Passage to read →
-- Opening Marker --

Iron-rich nanoparticles can catalyse conversion of CO2 to complex organic molecules

Before life on Earth, there had to be reactive organic molecules. Iron-rich nanoparticles from meteorites and volcanism could have catalysed conversion of CO2 on early Earth into such molecules, according to researchers in Germany.

The group mimicked deposits on early Earth using particles from crushed meteorites and volcanic ash. The experiments also replicated the hot conditions of the time (150–300°C), at higher pressures of 10–50 bar and under a wet or dry climate.

Figure outlining the proposed reaction pathways from carbon dioxide to various organic molecules

Source: © Sophia Peters et al 2023

Particles from meteorites and volcanic ash could catalyse conversion of carbon dioxide into alcohols, aldehydes and more complex organic molecules

The particles catalysed CO2 conversion in the presence of naturally occurring minerals and atmospheric H2 or H2O in the lab, generating aldehydes, alcohols and hydrocarbons under a wide range of conditions.

-- Closing Marker --

Supplied entries →
-- Opening Marker --

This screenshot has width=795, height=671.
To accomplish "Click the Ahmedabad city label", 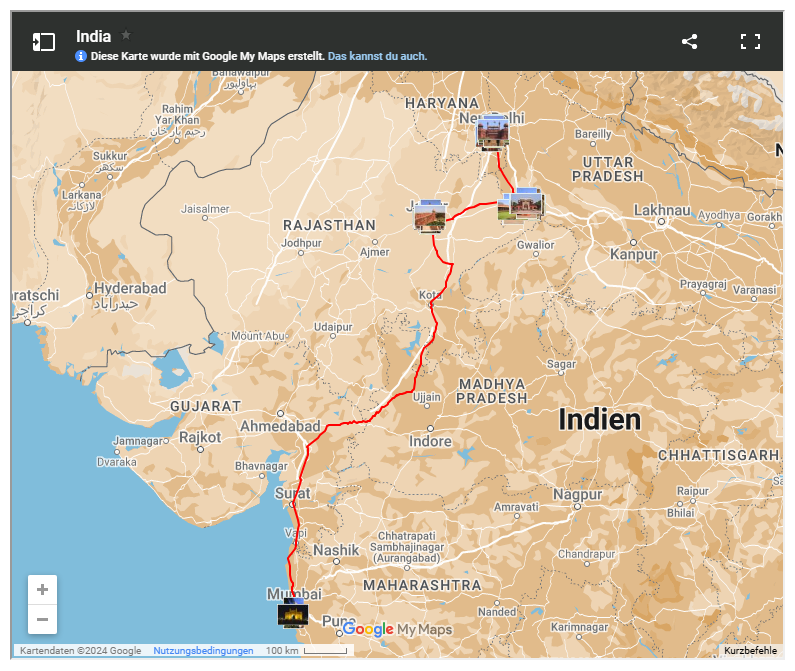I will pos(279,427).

-- Closing Marker --
-- Opening Marker --

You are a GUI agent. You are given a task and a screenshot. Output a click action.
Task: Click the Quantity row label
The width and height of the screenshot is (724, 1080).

-- Closing Marker --

Assignment →
In the passage on iron-rich nanoparticles, what temperature range did the experiments replicate?

Task solution →
150–300°C